Mar 31 2009

Pro-life democrat voters: read this

Category: abortion,Obamaharmonicminer @ 9:41 am

An Open Letter to President Obama’s Pro-Life Supporters

We share with you a commitment to the profound, inherent, and equal dignity of every member of the human family. It is for this reason that we oppose abortion, embryo-destructive research, euthanasia, and every other form of direct killing of innocent human beings. We believe that these practices are grave injustices that no society should promote, facilitate, or even permit.

Despite Barack Obama’s record of support for legal abortion and its public funding, and his pledge to lift President Bush’s limitations on the federal funding of embryo-destructive research, you felt that Obama would, all things considered, make a better president than John McCain, and you encouraged your fellow pro-life citizens to join you in voting for him. Some of you argued that Senator Obama, despite his vocal support for legal abortion and equally vocal opposition to pro-life legislative initiatives, was actually the superior candidate from the pro-life point of view. His economic and social policies, many of you said, would strike at the causes of abortion and reduce its incidence. You predicted that lives would be saved.
……

On March 9, however, the verdict came in on the issue of embryo-destructive research, and the news is very bad. It would have been bad enough had Obama done what McCain likely would have done, that is, incentivize embryo destruction by authorizing the federal funding of research that involves destroying so-called “spare” embryos left in assisted reproduction clinics. But Obama’s executive order goes farther. It instructs the Director of the National Institutes of Health to promote and fund all forms of embryonic stem cell research that are not banned by law. In other words, Obama has removed all impediments to the funding of research in which human beings are created (whether by cloning or other procedures) specifically for the purpose of being destroyed to produce stem cells. True, under the Dickey-Wicker amendment, the actual embryo killing must be done with private funds. But once the embryos are destroyed, federal taxpayer money will now freely flow to pay for research using cell lines derived from those embryos. President Obama has incentivized the creation of embryos in unlimited numbers for research in which they are killed. Moreover, he has revoked the 2007 executive order instructing the Director of the National Institutes of Health to promote and fund research aimed at developing non-embryo-destructive sources of pluripotent stem cells. This was a baldly ideological move that can have no point other than to appease the embryo-research lobby at the expense of lives and possibly scientific advancement.

…..

Recently Professor Douglas Kmiec told an interviewer that President Obama opposes human cloning. This is not true. By his own account, the President opposes only “reproductive cloning.” This misleading term is used to mask his support for the creation of human embryos by somatic cell nuclear transfer for purposes of research in which they are destroyed-what is no less misleadingly called “therapeutic cloning.” The truth is that under the Obama policy human cloning-somatic cell nuclear transfer (SCNT) to create embryonic human beings-will be legally permitted and funded by the federal government. The restriction the President has supported is a ban on the implantation of cloned human embryos once the cloning has already occurred and the new human embryo has been created. It is, in effect, the mandatory destruction of embryonic humans. We respectfully ask Professor Kmiec to correct the record on this profoundly important issue.

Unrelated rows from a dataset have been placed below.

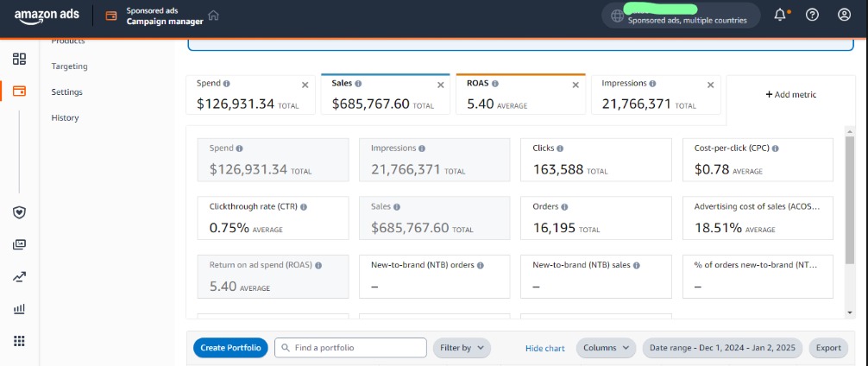Open the help question mark icon

[x=812, y=15]
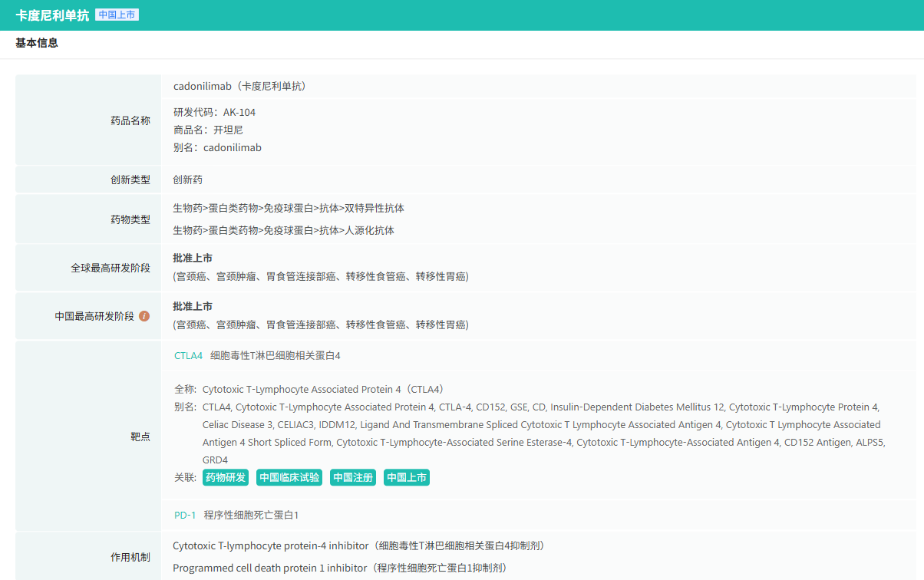Click the 卡度尼利单抗 page title
The width and height of the screenshot is (924, 580).
(52, 15)
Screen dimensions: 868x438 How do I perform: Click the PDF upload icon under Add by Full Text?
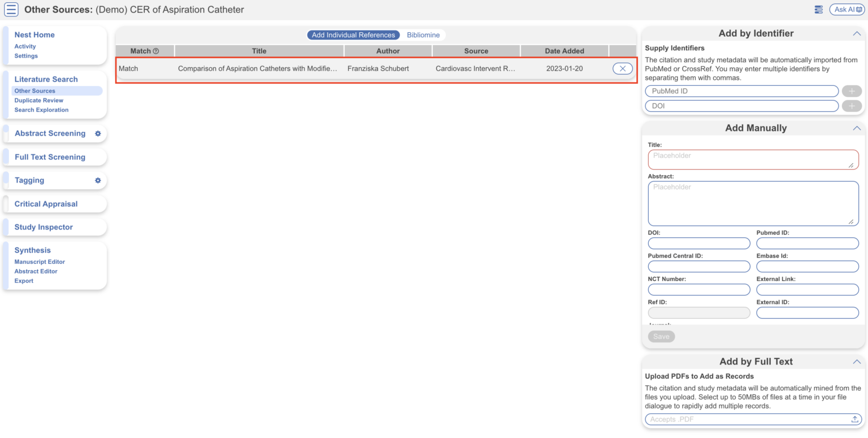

Even if one supposes that Barack Obama’s policies will result in fewer abortions despite relaxed legal restrictions, the number of human lives saved-even on the most optimistic reading-will be offset by the lives taken as a result of what President Obama did. This misguided and profoundly unjust policy alone wipes out any case for regarding Barack Obama’s election as a boon to the cause of defending nascent human life. And if Senator Obama’s campaign promises to the abortion lobby are to be believed, this may be only the beginning.

We know how deeply disappointed truly pro-life Obama supporters must be by the radicalism of the President’s decision. Democrats for Life (DFL), to its credit, has forcefully condemned the decision, making no secret of feeling betrayed by a president that it had gone the extra mile to work with in an effort to find “common ground.” A few days after the decision was announced, prominent Obama supporter Dr. David Gushee, a distinguished Evangelical theologian, publicly rebuked the President for “a series of disappointingly typical Democratic abortion-related moves.” We hope that you, too, will speak out against what can only be described as a moral atrocity against the weakest and most vulnerable of our brothers and sisters. On this, pro-lifers like you who supported Obama can find common ground with pro-lifers like us who found his denial of the full and equal dignity of unborn members of the human family to be disqualifying. Let us speak out with one voice against this grave and shocking injustice.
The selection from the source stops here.